There are choices other people can make, ones that have their own exquisite tortures; my fiancé, with a loud voice and a moonshine bottle full up of pride in place of his spine, announces himself and confirms their suspicions before they’ve even started forming in people’s heads. This way he languishes on his throne in the bright, white-hot pyre of their thoughts, their opinions: choosing to set himself on fire rather than hand them the matches and wait. The fact that they may not choose to use them is irrelevant.

I knew a girl who once danced in a darkened bar with me, hands fluttering through the air in excitement when a good-looking art major asked to buy her a drink. Her hands fluttered again, desperate for something to clench onto through her agony when he broke her jaw for not announcing herself immediately to him. She hadn’t given him the requisite warning, you see, so that he could save himself the embarrassment of being attracted to her in front of his friends. The night ended in ambulance sirens and a police statement and declining to press charges because after all: it was her mistake. Even after her bones were wired back into place, she couldn’t shake the torture she’d let him choose for her. I forgot what her voice sounded like.

When I was sixteen, my mouth stopped working. My jaw, actually. Perhaps a foreshadowing of that night in the bar. In the middle of a quiz in history class, sitting in one of those temporary trailers the school swears it’ll replace with actual classroom buildings any day now, I realized I couldn’t open my mouth more than a few centimeters. This was before I realized I was transgender, when the feeling of something not being quite right was chalked up to teenage angst and a shitty high school relationship. Looking back with what I know now, I wonder if it was my transness that did it; if I had committed to my chosen form of torture so hard that I made my body lock up, my mouth seal shut, before I even knew I was torturing myself.
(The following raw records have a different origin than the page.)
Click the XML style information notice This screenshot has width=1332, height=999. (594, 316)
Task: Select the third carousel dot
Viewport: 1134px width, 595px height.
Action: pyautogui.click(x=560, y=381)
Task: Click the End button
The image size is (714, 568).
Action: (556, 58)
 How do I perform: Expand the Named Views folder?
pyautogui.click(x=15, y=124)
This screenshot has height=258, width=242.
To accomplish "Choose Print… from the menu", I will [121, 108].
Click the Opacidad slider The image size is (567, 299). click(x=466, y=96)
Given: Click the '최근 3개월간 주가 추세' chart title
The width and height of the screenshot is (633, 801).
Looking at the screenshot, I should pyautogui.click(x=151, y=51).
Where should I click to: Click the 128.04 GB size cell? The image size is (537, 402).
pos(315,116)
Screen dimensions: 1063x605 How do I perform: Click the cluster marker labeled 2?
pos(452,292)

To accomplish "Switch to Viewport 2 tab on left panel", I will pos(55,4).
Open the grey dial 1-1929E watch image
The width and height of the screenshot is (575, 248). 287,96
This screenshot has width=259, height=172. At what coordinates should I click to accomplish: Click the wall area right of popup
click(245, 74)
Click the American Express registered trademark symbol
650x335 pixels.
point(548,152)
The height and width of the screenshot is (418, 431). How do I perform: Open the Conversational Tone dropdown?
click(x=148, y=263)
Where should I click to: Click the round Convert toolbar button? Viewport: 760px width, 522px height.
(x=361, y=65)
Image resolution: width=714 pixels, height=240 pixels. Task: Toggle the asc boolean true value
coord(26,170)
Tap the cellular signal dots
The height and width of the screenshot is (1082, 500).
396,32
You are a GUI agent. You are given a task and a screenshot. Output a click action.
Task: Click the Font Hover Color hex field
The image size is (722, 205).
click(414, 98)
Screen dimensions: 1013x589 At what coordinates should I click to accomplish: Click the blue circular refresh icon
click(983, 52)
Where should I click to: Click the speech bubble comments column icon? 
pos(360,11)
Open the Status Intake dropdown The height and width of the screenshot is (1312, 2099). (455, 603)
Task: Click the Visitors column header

After all, five surgeries, physical therapy, an untold number of drugs, and a grandfatherly relationship with my surgeon later, they still never found the cause of it.

My testosterone injection goes in my left thigh, my left hand gripping a handful of the muscle there and pinching it up so I can slip a needle beneath the skin with my right. I used to be afraid of needles – I was the patient getting my blood drawn who needed that table they put across your lap in order to stay sitting upright. They made me sit there for twenty minutes until they were sure I wasn’t going to faint before they’d let me get up and leave their den of glinting silver and vials of blood. I remember gripping the edges of that table tight as my world spun and my heart hammered in my chest and I struggled not to vomit at the notion of something foreign inside of me, resting in a space I did not want it in. It was never about the pain; it was about putting something inside of me, feeling the needle poking my veins with such acute discomfort that my entire being rejected it.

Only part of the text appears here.